Enhancing the Joins of Large and Small Tables in Flink Jobs

This topic is available for MRS 3.3.0 or later only.

Joining Big and Small Tables

There are big tables and small tables when you join two Flink streams. Small table data is broadcasted to every join task, and large table data is rebalanced (distribute the data in a round robin fashion) to join tasks. This way, Flink SQL usability and job stability are improved.

Figure 1 Joining big and small tables
Click to enlarge

You can use Flink SQL Hints to specify the left or right table in a join as the broadcasted table and the other table as the rebalanced table. In the following SQL statement examples, table A and table C are small tables:

Use table A as the broadcasted table.

Join

SELECT /*+ BROADCAST(A) */ a2, b2 FROM A JOIN B ON a1 = b1

Where

SELECT /*+ BROADCAST(A) */ a2, b2 FROM A, B WHERE a1 = b1

Use table A and table C as broadcasted tables.

SELECT /*+ BROADCAST(A, C) */ a2, b2, c2 FROM A JOIN B ON a1 = b1 JOIN C ON a1 = c1

This feature can be used with /*+ BROADCAST(smallTable1, smallTable2) */ to be compatible with the open-source joins of two streams.
Switching between open-source joins and this feature is not supported because this feature broadcasts data to each join task.
Using a small table as the left table of a LEFTJOIN is not supported. Using a small table as the right table of a RIGHTJOIN is not supported.

Deduplicating Data When Joining Big and Small Tables

When you join two streams, there is a possibility that the join operator receives a large amount of duplicate data sent by one stream. Downstream operators need to process a large amount of duplicate data, affecting job performance.

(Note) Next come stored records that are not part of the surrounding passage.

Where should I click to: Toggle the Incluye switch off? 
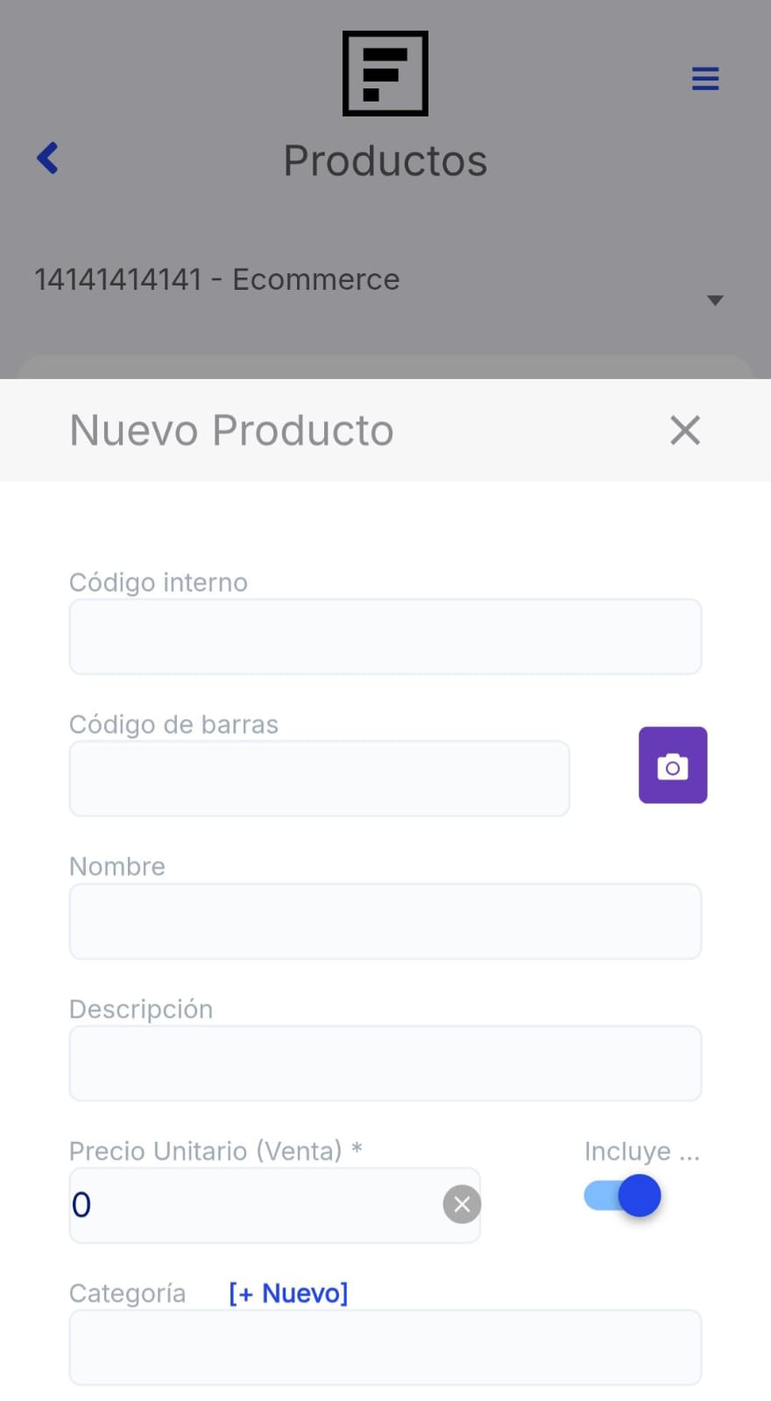pos(623,1196)
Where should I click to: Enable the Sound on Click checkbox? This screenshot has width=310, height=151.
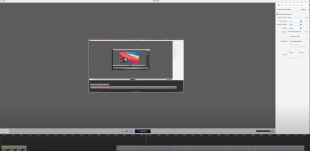pos(289,36)
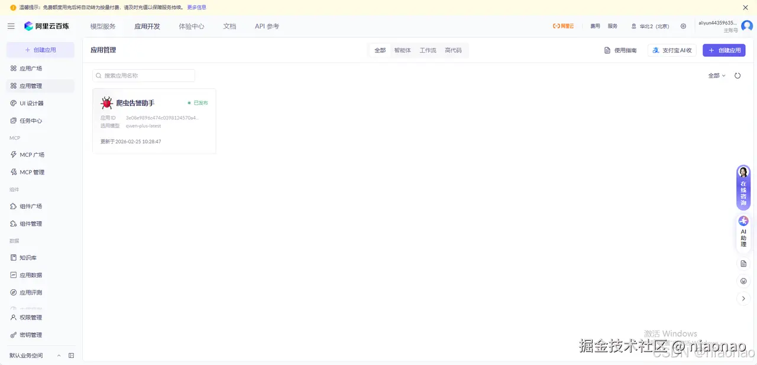This screenshot has width=757, height=365.
Task: Open 任务中心 in the left sidebar
Action: pyautogui.click(x=27, y=120)
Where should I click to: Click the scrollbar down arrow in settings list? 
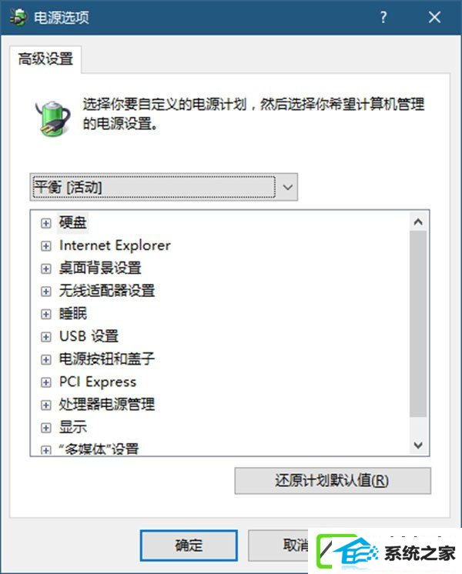point(418,446)
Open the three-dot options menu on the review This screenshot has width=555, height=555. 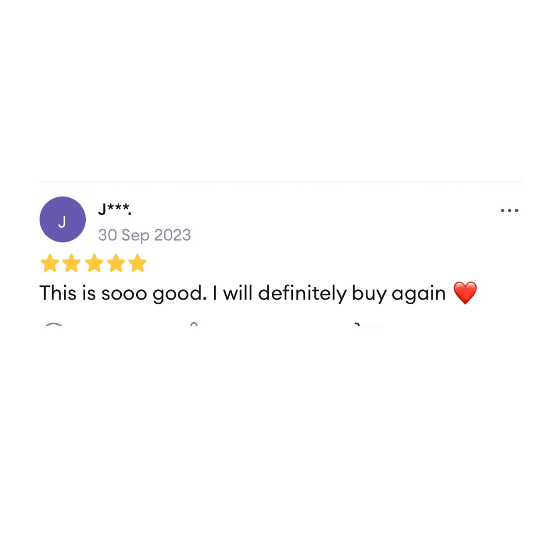pos(509,211)
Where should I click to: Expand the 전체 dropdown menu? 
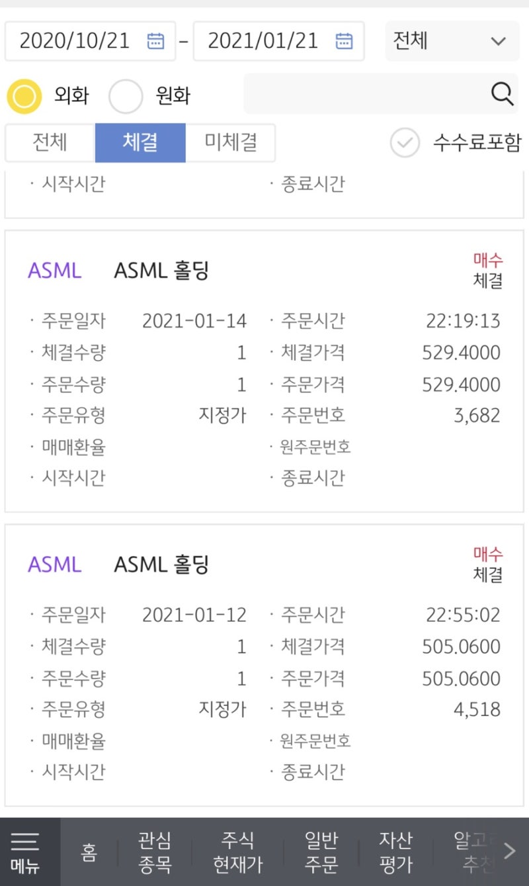click(452, 41)
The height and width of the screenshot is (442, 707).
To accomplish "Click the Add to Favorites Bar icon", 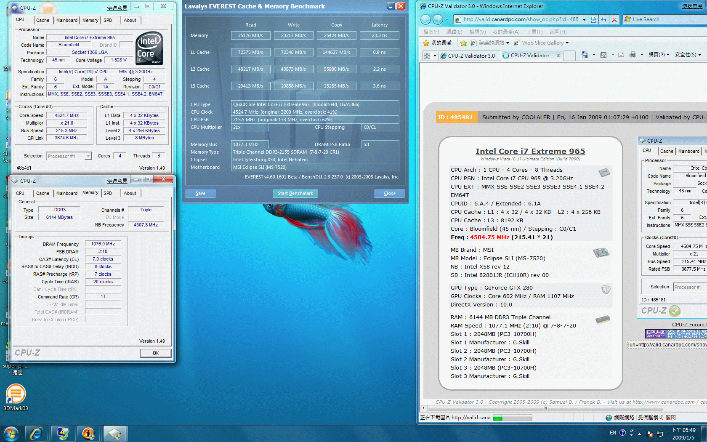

For example, join fields (P1, A1, and A2) in table A with fields (P1, B1, B2, and B3) in table B to generate field C. A large amount of data in table B is updated but the fields are remain unchanged. Assume that only the B1 and B2 fields are used in the join and only the B3 field is updated. When you update table B, B1 and B2 fields should be ignored with the deduplication function.

select  A.A1,B.B1,B.B2 from A join B on A.P1=B.P1

To deduplicate table B updates, you can use Hints to set deduplication for the left table (duplicate.left) or right table (duplicate.right).

Format

Set deduplication for the left table.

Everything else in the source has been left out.